Whatever the trajectory of interest rates, further decisions, as is the case in most countries, will be made against the background of growing fears about a recession in the eurozone. The ECB's new quarterly forecasts indicate faster price growth and a slower economic recovery. The forecast of economic growth for the next year was lowered to 0.9%. Even Lagarde said that supply-side problems stimulate inflation in Europe, which last month exceeded 9.1%, reaching another historic high, almost five times higher than the target level of 2.0%. "It was necessary to take decisive measures, and we did them," she said. "Inflation remains too high."

As for the technical picture of EURUSD, yesterday's decisions changed it. Trading is already above parity, which creates some prerequisites for further recovery of the trading instrument. In the event of a decline in the pair, the bulls need to cling to 1.0000 with all their might, since by missing this level back, they can say goodbye to hopes for a larger recovery of the pair. Currently, the nearest target of buyers is the resistance of 1.0110. Its breakthrough will give buyers of risky assets confidence, opening a direct road to 1.0190 and 1.0240. The farthest target will be the 1.0270 level. In the event of a decline in the euro and a breakthrough in the parity of the euro against the dollar, buyers will certainly show something around 0.9940. But, having missed this level, the pressure on the pair will only increase, strengthening the bear market, which can push the trading instrument to the lows of 0.9880 and 0.9810.

Meanwhile, the pound continues to fight for the 16th figure, and today we may see a breakdown of this range. This will create a chance for a larger upward correction, opening a direct road to the highs of 1.1650 and 1.1690. The farthest target in the current bullish movement will be the 1.1755 area. If the pressure on the pair returns, buyers now need to do everything to stay above 1.1560. Without doing this, you can see another large sale to the level of 1.1510. Its breakdown will provide a direct road to 1.1460 and 1.1406.

# REQUIRED TASKS
A - Translate this sentence from the currency market commentary into Spanish: "The forecast of economic growth for the next year was lowered to 0.9%."
B - Return the passage of the currency market commentary from "Meanwhile, the pound" up to and including "1.1460 and 1.1406.".
C - According to the currency market commentary, what is currently the nearest target of EURUSD buyers?

# DATASET ENTRIES
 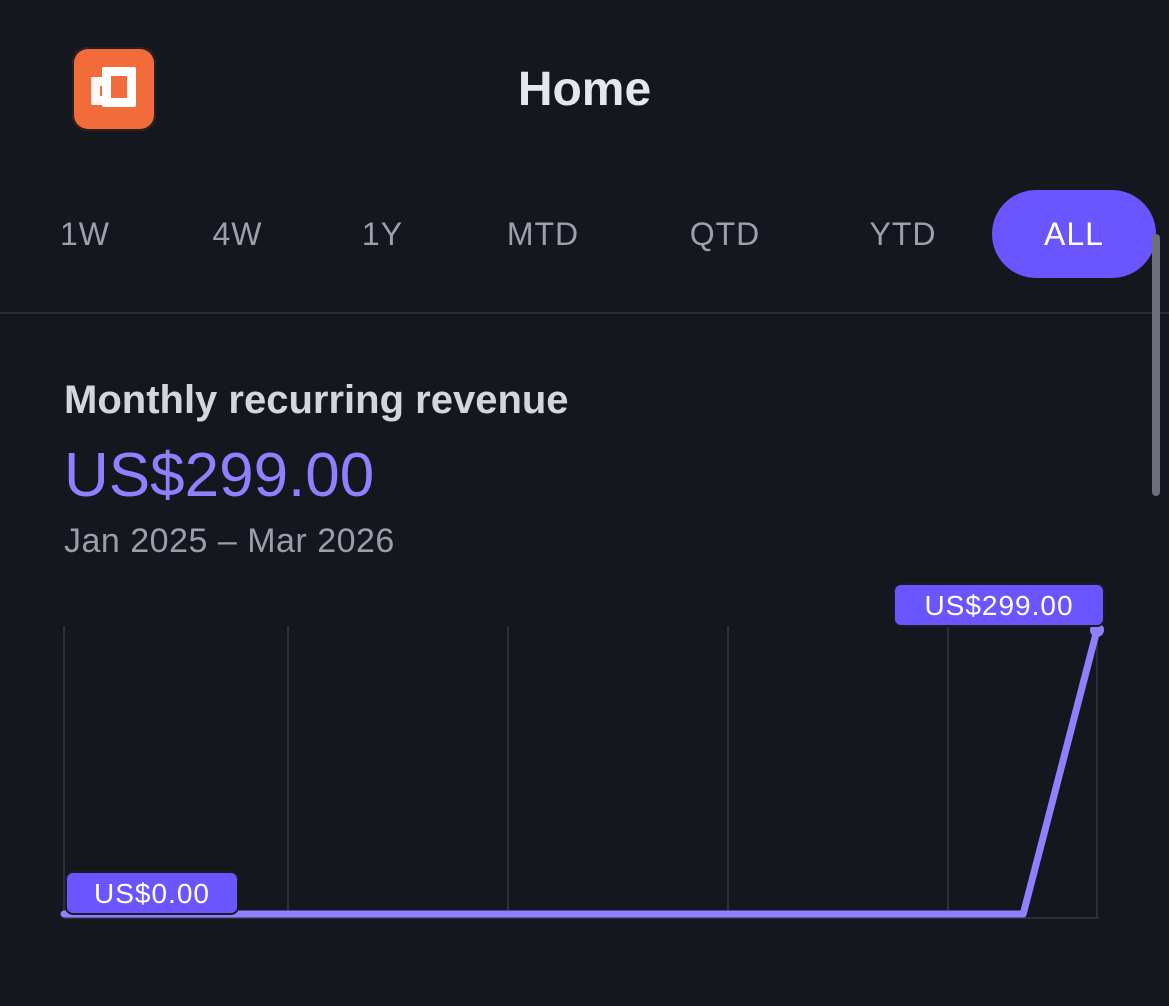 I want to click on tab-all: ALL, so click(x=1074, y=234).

---

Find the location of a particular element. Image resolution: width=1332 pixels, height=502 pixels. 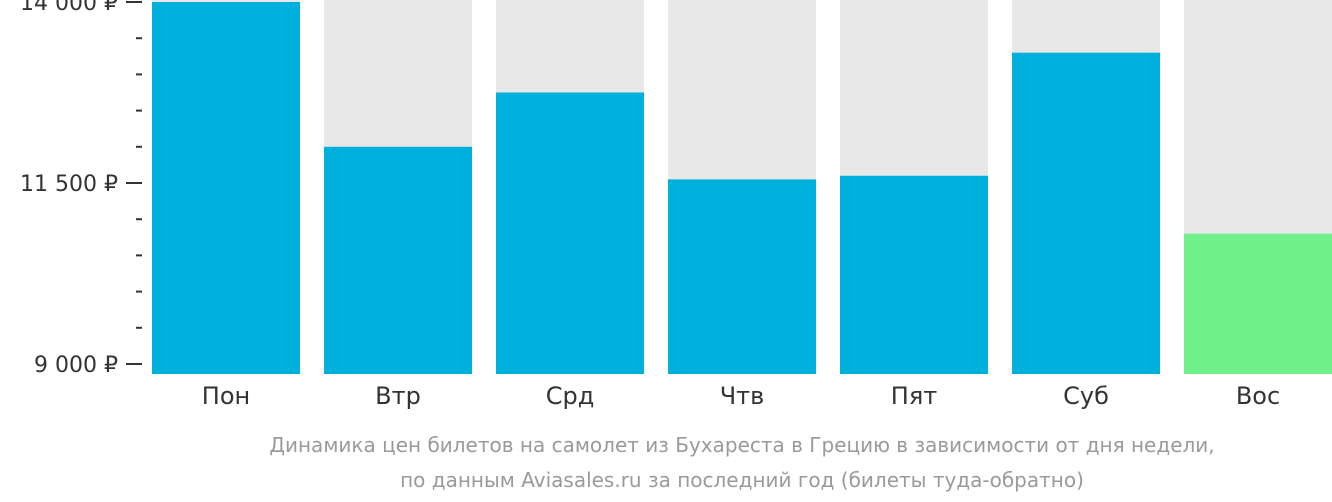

# ANSWERS TO THE EXERCISE
A - La previsión de crecimiento económico para el próximo año se redujo al 0,9 %.

B -
Meanwhile, the pound continues to fight for the 16th figure, and today we may see a breakdown of this range. This will create a chance for a larger upward correction, opening a direct road to the highs of 1.1650 and 1.1690. The farthest target in the current bullish movement will be the 1.1755 area. If the pressure on the pair returns, buyers now need to do everything to stay above 1.1560. Without doing this, you can see another large sale to the level of 1.1510. Its breakdown will provide a direct road to 1.1460 and 1.1406.

C - The resistance of 1.0110.